■ Requirement
Output everything from the line containing "Task: Click the Cohen's kappa column header" down to the end of the rows as a JSON list of strings, one string per line, with blank lines omitted. Leave the pictures out of your answer.

(Records)
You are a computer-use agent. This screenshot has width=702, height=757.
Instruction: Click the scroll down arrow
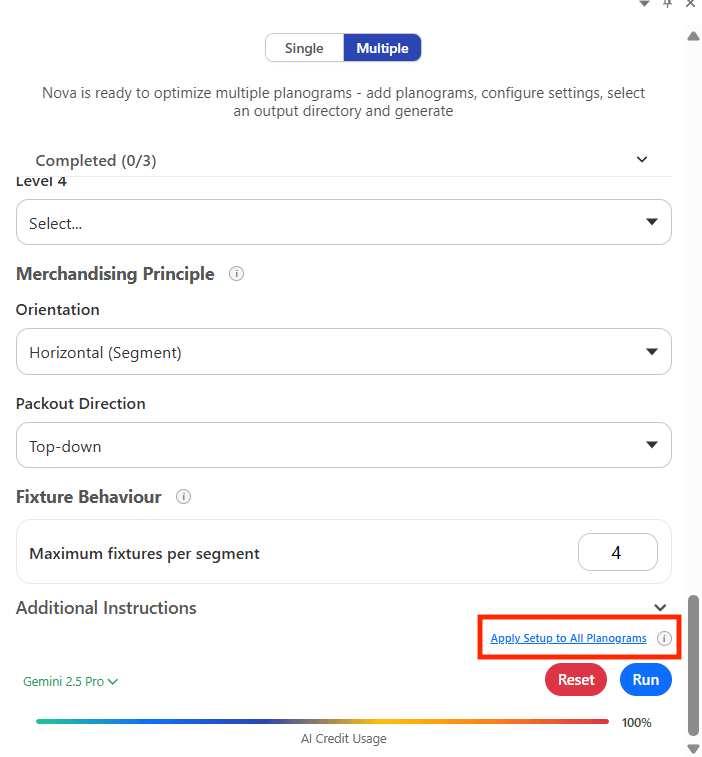(693, 748)
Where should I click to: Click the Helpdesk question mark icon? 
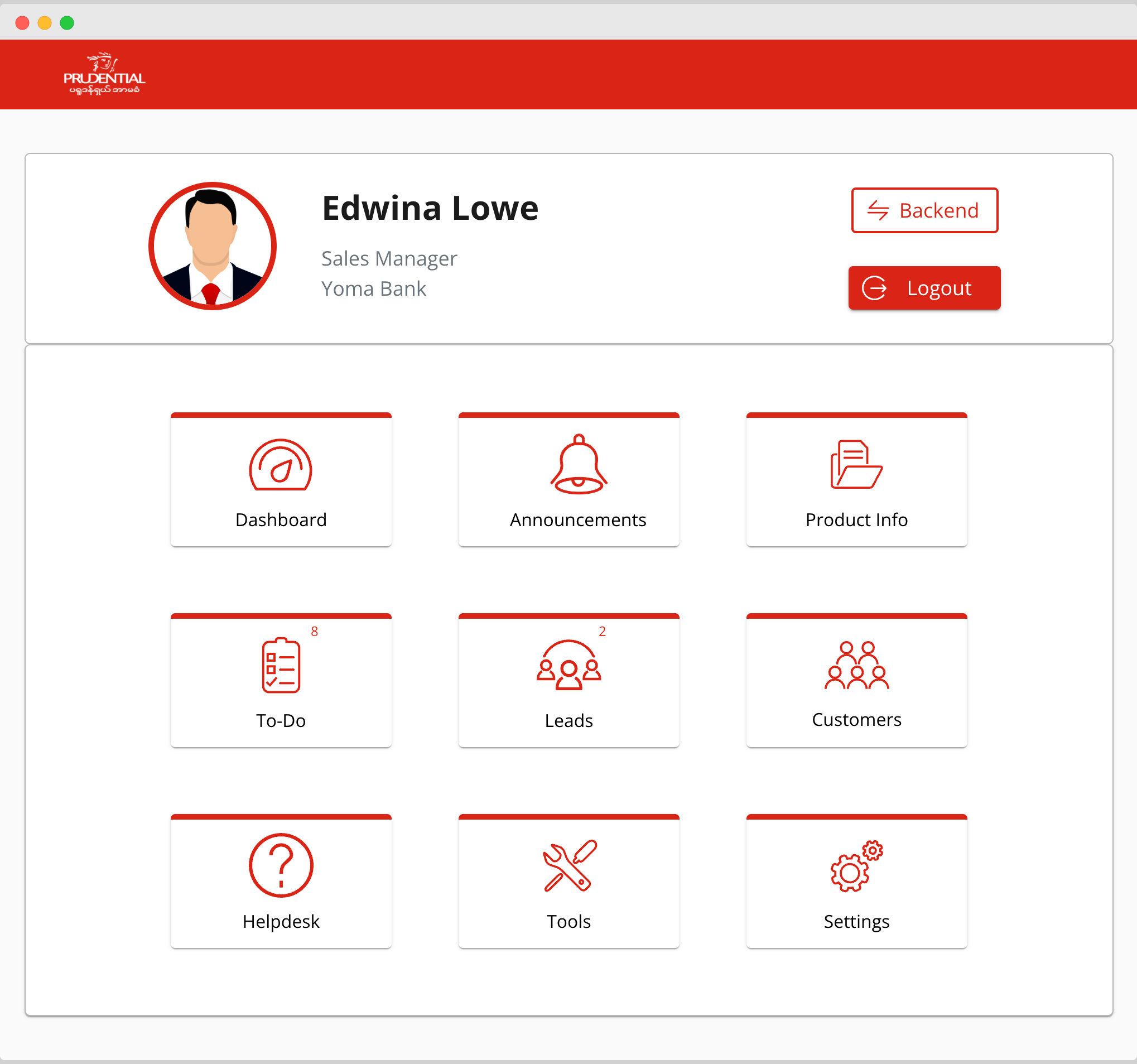[x=280, y=865]
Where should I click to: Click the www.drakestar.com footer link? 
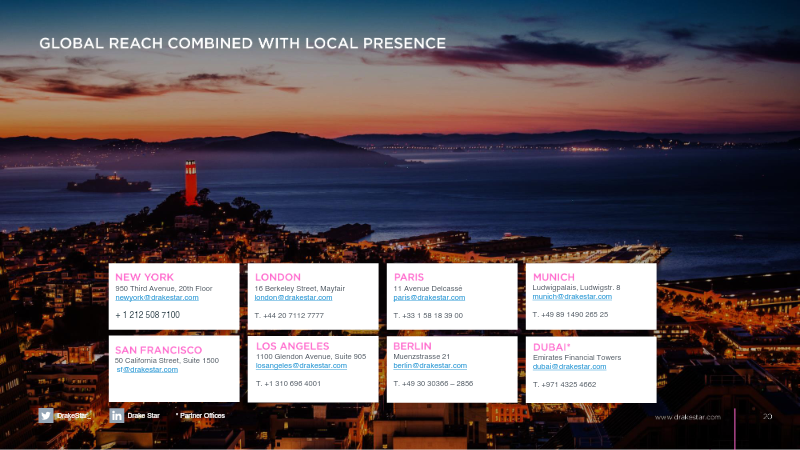(x=687, y=417)
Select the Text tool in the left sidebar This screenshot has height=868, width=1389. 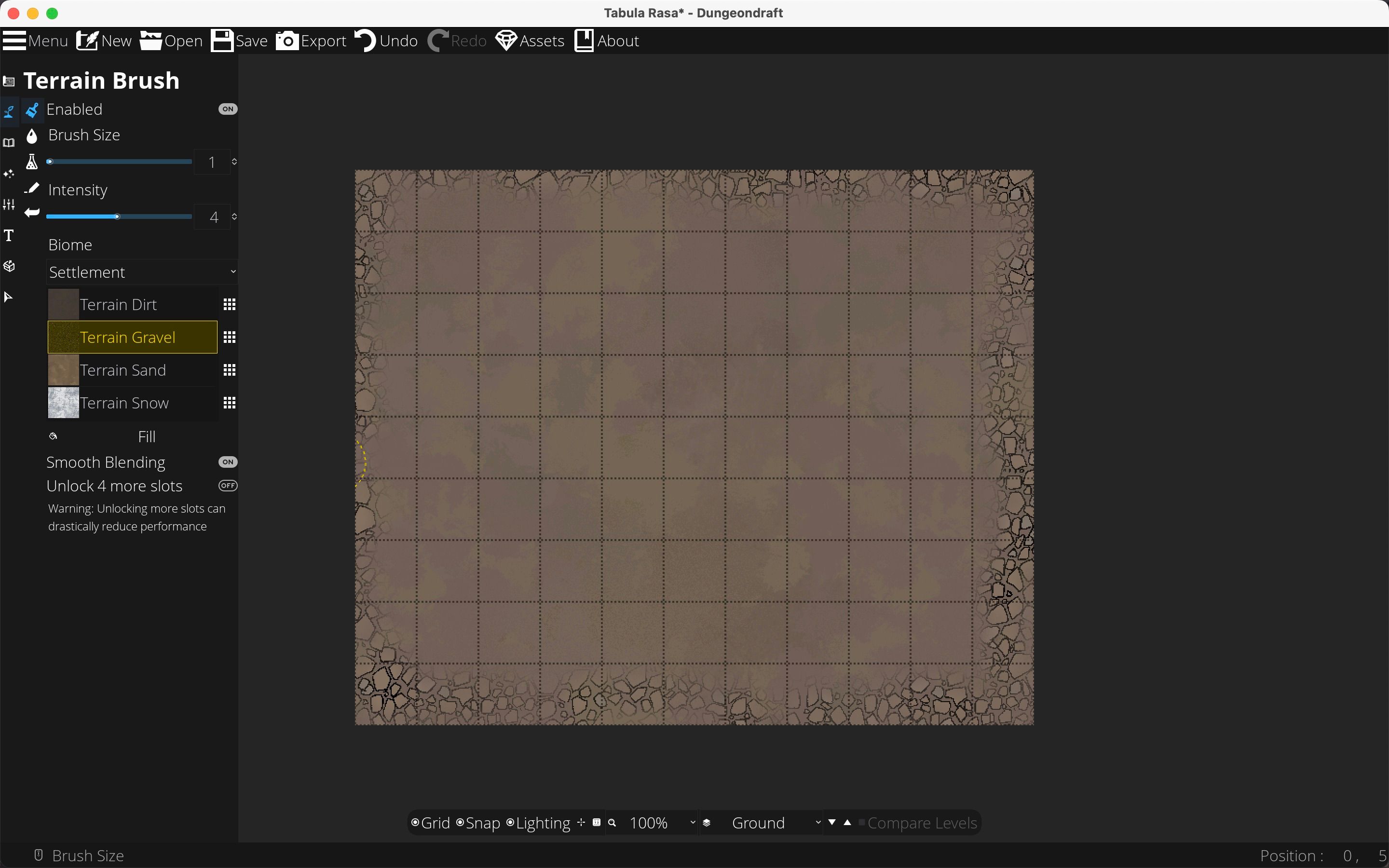(9, 235)
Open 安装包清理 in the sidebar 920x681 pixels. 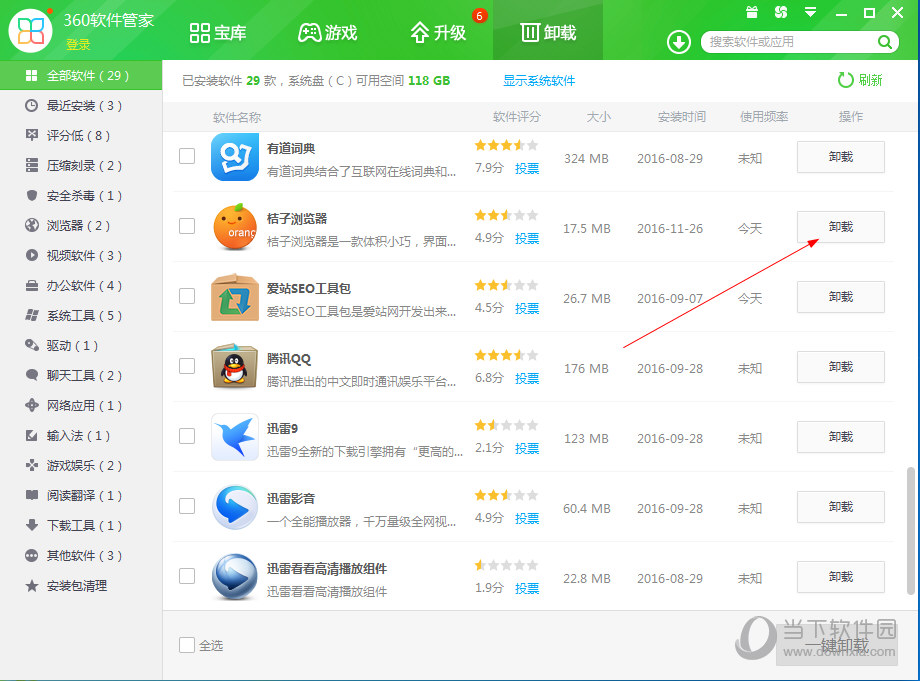coord(70,585)
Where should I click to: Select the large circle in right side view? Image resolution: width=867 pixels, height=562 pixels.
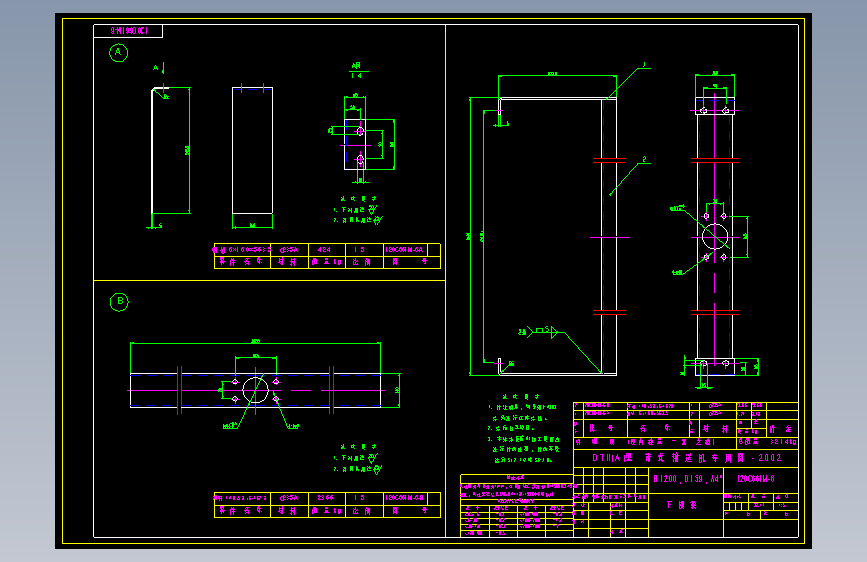coord(715,237)
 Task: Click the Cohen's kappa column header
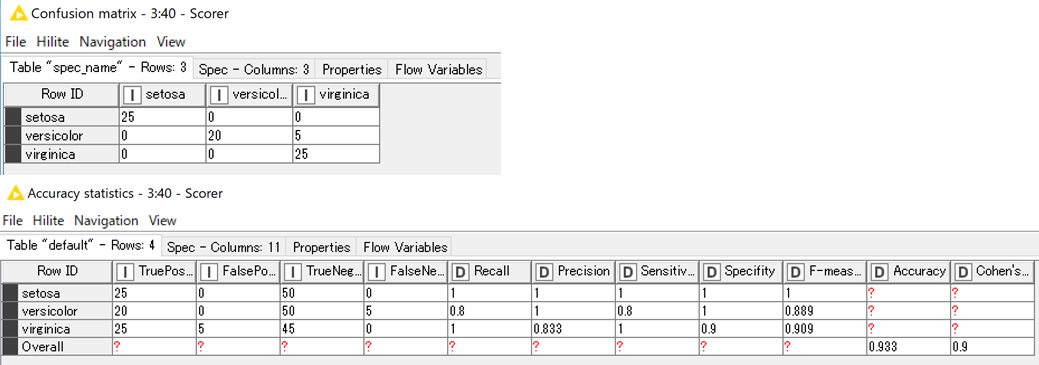(992, 272)
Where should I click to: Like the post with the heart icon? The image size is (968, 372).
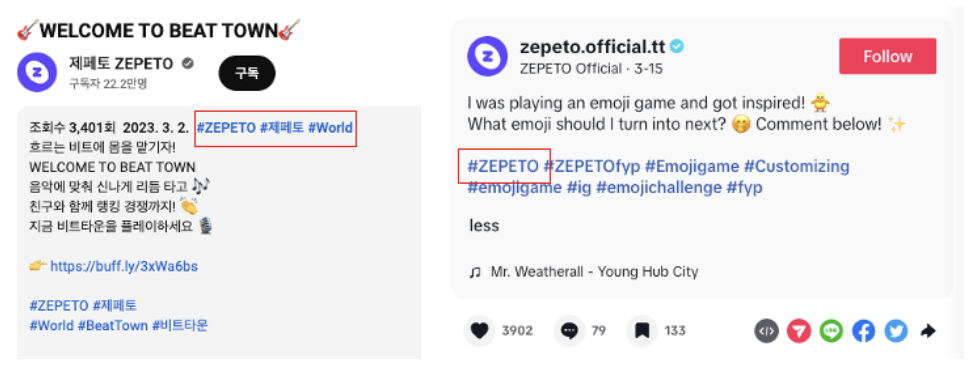tap(479, 331)
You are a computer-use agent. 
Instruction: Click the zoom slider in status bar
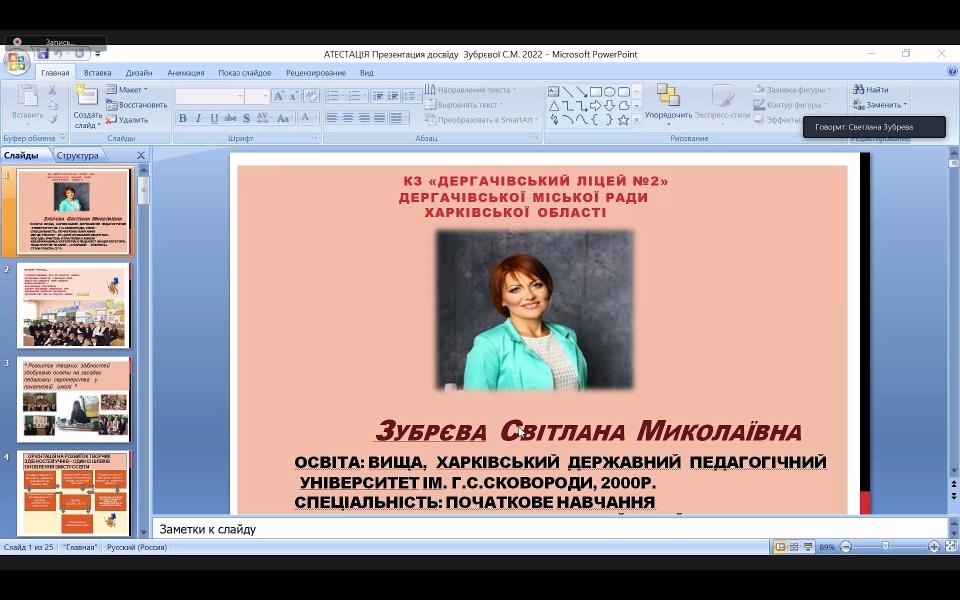tap(885, 547)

■ Final result
[
  " Task: Click the Cohen's kappa column header",
  "(992, 272)",
  "Where should I click to: Like the post with the heart icon? The image size is (968, 372).",
  "tap(479, 331)",
  "You are a computer-use agent. ",
  "Instruction: Click the zoom slider in status bar",
  "tap(885, 547)"
]